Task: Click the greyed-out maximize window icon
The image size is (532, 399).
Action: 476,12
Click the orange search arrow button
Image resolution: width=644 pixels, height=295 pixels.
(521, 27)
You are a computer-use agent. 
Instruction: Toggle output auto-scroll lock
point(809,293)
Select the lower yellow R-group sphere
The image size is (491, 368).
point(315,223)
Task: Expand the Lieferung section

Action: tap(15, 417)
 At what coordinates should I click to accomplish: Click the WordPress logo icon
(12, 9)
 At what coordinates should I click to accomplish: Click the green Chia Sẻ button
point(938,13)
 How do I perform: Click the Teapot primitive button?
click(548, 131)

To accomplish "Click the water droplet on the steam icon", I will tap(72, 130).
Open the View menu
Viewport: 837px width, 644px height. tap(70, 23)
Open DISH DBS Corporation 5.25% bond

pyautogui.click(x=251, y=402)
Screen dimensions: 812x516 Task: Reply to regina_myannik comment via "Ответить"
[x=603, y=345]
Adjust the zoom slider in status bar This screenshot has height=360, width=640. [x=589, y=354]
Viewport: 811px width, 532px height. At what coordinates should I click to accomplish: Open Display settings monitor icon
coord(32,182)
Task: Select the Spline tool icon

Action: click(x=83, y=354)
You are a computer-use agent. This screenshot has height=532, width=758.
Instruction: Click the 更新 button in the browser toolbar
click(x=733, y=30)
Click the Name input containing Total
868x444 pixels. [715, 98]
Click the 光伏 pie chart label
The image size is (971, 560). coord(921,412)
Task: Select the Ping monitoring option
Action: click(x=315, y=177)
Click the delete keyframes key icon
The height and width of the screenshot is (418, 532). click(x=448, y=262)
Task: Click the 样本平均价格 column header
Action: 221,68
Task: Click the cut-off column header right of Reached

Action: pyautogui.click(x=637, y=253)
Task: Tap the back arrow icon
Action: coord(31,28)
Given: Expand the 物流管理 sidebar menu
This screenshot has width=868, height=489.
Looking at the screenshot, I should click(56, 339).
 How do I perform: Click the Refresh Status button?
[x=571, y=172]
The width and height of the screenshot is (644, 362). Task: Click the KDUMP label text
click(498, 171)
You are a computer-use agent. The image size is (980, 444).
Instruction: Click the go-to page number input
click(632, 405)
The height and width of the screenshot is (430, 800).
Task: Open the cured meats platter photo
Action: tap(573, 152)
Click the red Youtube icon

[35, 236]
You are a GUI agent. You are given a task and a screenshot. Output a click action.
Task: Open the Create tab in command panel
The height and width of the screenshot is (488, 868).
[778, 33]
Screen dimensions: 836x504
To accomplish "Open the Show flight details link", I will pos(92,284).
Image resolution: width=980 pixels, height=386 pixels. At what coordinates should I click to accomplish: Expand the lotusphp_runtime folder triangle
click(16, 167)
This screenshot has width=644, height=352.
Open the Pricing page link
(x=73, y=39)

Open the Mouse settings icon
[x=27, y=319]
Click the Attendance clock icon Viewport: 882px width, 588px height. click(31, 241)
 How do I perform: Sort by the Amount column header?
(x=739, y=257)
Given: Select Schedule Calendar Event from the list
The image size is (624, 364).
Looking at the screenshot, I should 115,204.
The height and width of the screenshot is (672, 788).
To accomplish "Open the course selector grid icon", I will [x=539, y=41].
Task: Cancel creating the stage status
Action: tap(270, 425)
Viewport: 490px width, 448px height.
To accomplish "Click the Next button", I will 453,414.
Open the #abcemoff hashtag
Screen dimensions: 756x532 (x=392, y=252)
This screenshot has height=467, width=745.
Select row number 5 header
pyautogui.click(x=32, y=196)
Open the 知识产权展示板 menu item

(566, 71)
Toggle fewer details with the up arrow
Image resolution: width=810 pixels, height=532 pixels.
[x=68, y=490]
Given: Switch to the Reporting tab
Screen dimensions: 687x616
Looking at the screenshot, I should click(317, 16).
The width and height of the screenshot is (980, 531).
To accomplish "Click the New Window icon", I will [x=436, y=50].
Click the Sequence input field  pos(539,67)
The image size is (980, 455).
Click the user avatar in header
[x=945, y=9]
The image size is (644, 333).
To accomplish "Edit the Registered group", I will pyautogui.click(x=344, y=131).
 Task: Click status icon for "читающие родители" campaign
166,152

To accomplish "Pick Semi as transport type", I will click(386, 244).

------------

> _Exercise_
Keep every word the same. Retype all the material.

> _Task response_
Task: Click the greyed-out maximize window icon
The image size is (532, 399).
Action: 476,12
Click the orange search arrow button
Image resolution: width=644 pixels, height=295 pixels.
(521, 27)
You are a computer-use agent. 
Instruction: Toggle output auto-scroll lock
point(809,293)
Select the lower yellow R-group sphere
The image size is (491, 368).
point(315,223)
Task: Expand the Lieferung section

Action: tap(15, 417)
 At what coordinates should I click to accomplish: Click the WordPress logo icon
(12, 9)
 At what coordinates should I click to accomplish: Click the green Chia Sẻ button
point(938,13)
 How do I perform: Click the Teapot primitive button?
click(548, 131)

To accomplish "Click the water droplet on the steam icon", I will tap(72, 130).
Open the View menu
Viewport: 837px width, 644px height. tap(70, 23)
Open DISH DBS Corporation 5.25% bond

pyautogui.click(x=251, y=402)
Screen dimensions: 812x516 Task: Reply to regina_myannik comment via "Ответить"
[x=603, y=345]
Adjust the zoom slider in status bar This screenshot has height=360, width=640. [x=589, y=354]
Viewport: 811px width, 532px height. At what coordinates should I click to accomplish: Open Display settings monitor icon
coord(32,182)
Task: Select the Spline tool icon

Action: click(x=83, y=354)
You are a computer-use agent. This screenshot has height=532, width=758.
Instruction: Click the 更新 button in the browser toolbar
click(x=733, y=30)
Click the Name input containing Total
868x444 pixels. [715, 98]
Click the 光伏 pie chart label
The image size is (971, 560). coord(921,412)
Task: Select the Ping monitoring option
Action: click(x=315, y=177)
Click the delete keyframes key icon
The height and width of the screenshot is (418, 532). click(x=448, y=262)
Task: Click the 样本平均价格 column header
Action: 221,68
Task: Click the cut-off column header right of Reached

Action: pyautogui.click(x=637, y=253)
Task: Tap the back arrow icon
Action: coord(31,28)
Given: Expand the 物流管理 sidebar menu
This screenshot has width=868, height=489.
Looking at the screenshot, I should click(56, 339).
 How do I perform: Click the Refresh Status button?
[x=571, y=172]
The width and height of the screenshot is (644, 362). Task: Click the KDUMP label text
click(498, 171)
You are a computer-use agent. The image size is (980, 444).
Instruction: Click the go-to page number input
click(632, 405)
The height and width of the screenshot is (430, 800).
Task: Open the cured meats platter photo
Action: tap(573, 152)
Click the red Youtube icon

[35, 236]
You are a GUI agent. You are given a task and a screenshot. Output a click action.
Task: Open the Create tab in command panel
The height and width of the screenshot is (488, 868).
[778, 33]
Screen dimensions: 836x504
To accomplish "Open the Show flight details link", I will pos(92,284).
Image resolution: width=980 pixels, height=386 pixels. At what coordinates should I click to accomplish: Expand the lotusphp_runtime folder triangle
click(16, 167)
This screenshot has width=644, height=352.
Open the Pricing page link
(x=73, y=39)

Open the Mouse settings icon
[x=27, y=319]
Click the Attendance clock icon Viewport: 882px width, 588px height. click(31, 241)
 How do I perform: Sort by the Amount column header?
(x=739, y=257)
Given: Select Schedule Calendar Event from the list
The image size is (624, 364).
Looking at the screenshot, I should 115,204.
The height and width of the screenshot is (672, 788).
To accomplish "Open the course selector grid icon", I will [x=539, y=41].
Task: Cancel creating the stage status
Action: tap(270, 425)
Viewport: 490px width, 448px height.
To accomplish "Click the Next button", I will 453,414.
Open the #abcemoff hashtag
Screen dimensions: 756x532 (x=392, y=252)
This screenshot has height=467, width=745.
Select row number 5 header
pyautogui.click(x=32, y=196)
Open the 知识产权展示板 menu item

(566, 71)
Toggle fewer details with the up arrow
Image resolution: width=810 pixels, height=532 pixels.
[x=68, y=490]
Given: Switch to the Reporting tab
Screen dimensions: 687x616
Looking at the screenshot, I should click(317, 16).
The width and height of the screenshot is (980, 531).
To accomplish "Click the New Window icon", I will [x=436, y=50].
Click the Sequence input field  pos(539,67)
The image size is (980, 455).
Click the user avatar in header
[x=945, y=9]
The image size is (644, 333).
To accomplish "Edit the Registered group", I will pyautogui.click(x=344, y=131).
 Task: Click status icon for "читающие родители" campaign
166,152

To accomplish "Pick Semi as transport type", I will click(386, 244).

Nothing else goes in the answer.